### Required action
Reproduce the records precisely. Every line should be included.

..........

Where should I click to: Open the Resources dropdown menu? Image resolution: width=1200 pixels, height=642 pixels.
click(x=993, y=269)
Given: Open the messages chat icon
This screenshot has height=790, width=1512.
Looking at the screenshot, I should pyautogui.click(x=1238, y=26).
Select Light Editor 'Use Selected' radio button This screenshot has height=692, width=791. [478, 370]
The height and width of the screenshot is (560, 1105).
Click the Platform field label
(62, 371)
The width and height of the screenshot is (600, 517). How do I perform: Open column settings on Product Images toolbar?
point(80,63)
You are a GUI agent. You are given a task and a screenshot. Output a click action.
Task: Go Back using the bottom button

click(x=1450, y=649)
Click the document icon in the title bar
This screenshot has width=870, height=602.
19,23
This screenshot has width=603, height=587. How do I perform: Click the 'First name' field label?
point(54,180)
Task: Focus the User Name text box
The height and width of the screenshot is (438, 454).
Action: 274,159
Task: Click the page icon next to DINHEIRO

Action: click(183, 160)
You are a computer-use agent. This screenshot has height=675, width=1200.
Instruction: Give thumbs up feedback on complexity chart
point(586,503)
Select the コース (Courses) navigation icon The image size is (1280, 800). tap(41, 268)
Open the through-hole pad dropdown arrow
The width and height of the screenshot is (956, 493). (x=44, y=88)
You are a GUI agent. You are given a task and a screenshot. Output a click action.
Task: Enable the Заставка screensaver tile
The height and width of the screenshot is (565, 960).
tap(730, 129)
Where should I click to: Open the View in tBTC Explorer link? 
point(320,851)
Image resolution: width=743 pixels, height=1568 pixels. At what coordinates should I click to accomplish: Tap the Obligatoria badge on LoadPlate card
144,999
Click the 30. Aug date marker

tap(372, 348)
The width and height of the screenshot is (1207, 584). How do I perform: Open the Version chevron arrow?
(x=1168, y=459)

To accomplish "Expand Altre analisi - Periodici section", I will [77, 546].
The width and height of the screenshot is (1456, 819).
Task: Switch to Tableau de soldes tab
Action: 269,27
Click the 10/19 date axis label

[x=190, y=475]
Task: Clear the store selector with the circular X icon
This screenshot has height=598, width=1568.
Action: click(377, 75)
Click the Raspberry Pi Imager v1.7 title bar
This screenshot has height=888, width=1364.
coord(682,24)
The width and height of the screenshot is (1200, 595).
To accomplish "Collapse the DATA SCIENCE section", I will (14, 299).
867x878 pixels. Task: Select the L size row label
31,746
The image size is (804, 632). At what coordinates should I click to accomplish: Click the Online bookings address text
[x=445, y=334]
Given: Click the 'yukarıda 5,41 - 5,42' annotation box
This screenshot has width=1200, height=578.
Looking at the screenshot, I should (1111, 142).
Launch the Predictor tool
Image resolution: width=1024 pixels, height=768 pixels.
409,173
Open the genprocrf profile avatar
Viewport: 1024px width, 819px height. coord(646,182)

..........

### Response to the task
Where should I click to: Open the Resources dropdown menu? Image resolution: width=1200 pixels, height=642 pixels.
click(x=993, y=269)
Given: Open the messages chat icon
This screenshot has height=790, width=1512.
Looking at the screenshot, I should pyautogui.click(x=1238, y=26).
Select Light Editor 'Use Selected' radio button This screenshot has height=692, width=791. [478, 370]
The height and width of the screenshot is (560, 1105).
Click the Platform field label
(62, 371)
The width and height of the screenshot is (600, 517). How do I perform: Open column settings on Product Images toolbar?
point(80,63)
You are a GUI agent. You are given a task and a screenshot. Output a click action.
Task: Go Back using the bottom button

click(x=1450, y=649)
Click the document icon in the title bar
This screenshot has width=870, height=602.
19,23
This screenshot has width=603, height=587. How do I perform: Click the 'First name' field label?
point(54,180)
Task: Focus the User Name text box
The height and width of the screenshot is (438, 454).
Action: 274,159
Task: Click the page icon next to DINHEIRO

Action: click(183, 160)
You are a computer-use agent. This screenshot has height=675, width=1200.
Instruction: Give thumbs up feedback on complexity chart
point(586,503)
Select the コース (Courses) navigation icon The image size is (1280, 800). tap(41, 268)
Open the through-hole pad dropdown arrow
The width and height of the screenshot is (956, 493). (x=44, y=88)
You are a GUI agent. You are given a task and a screenshot. Output a click action.
Task: Enable the Заставка screensaver tile
The height and width of the screenshot is (565, 960).
tap(730, 129)
Where should I click to: Open the View in tBTC Explorer link? 
point(320,851)
Image resolution: width=743 pixels, height=1568 pixels. At what coordinates should I click to accomplish: Tap the Obligatoria badge on LoadPlate card
144,999
Click the 30. Aug date marker

tap(372, 348)
The width and height of the screenshot is (1207, 584). How do I perform: Open the Version chevron arrow?
(x=1168, y=459)

To accomplish "Expand Altre analisi - Periodici section", I will [77, 546].
The width and height of the screenshot is (1456, 819).
Task: Switch to Tableau de soldes tab
Action: 269,27
Click the 10/19 date axis label

[x=190, y=475]
Task: Clear the store selector with the circular X icon
This screenshot has height=598, width=1568.
Action: click(377, 75)
Click the Raspberry Pi Imager v1.7 title bar
This screenshot has height=888, width=1364.
coord(682,24)
The width and height of the screenshot is (1200, 595).
To accomplish "Collapse the DATA SCIENCE section", I will (14, 299).
867x878 pixels. Task: Select the L size row label
31,746
The image size is (804, 632). At what coordinates should I click to accomplish: Click the Online bookings address text
[x=445, y=334]
Given: Click the 'yukarıda 5,41 - 5,42' annotation box
This screenshot has width=1200, height=578.
Looking at the screenshot, I should (1111, 142).
Launch the Predictor tool
Image resolution: width=1024 pixels, height=768 pixels.
409,173
Open the genprocrf profile avatar
Viewport: 1024px width, 819px height. coord(646,182)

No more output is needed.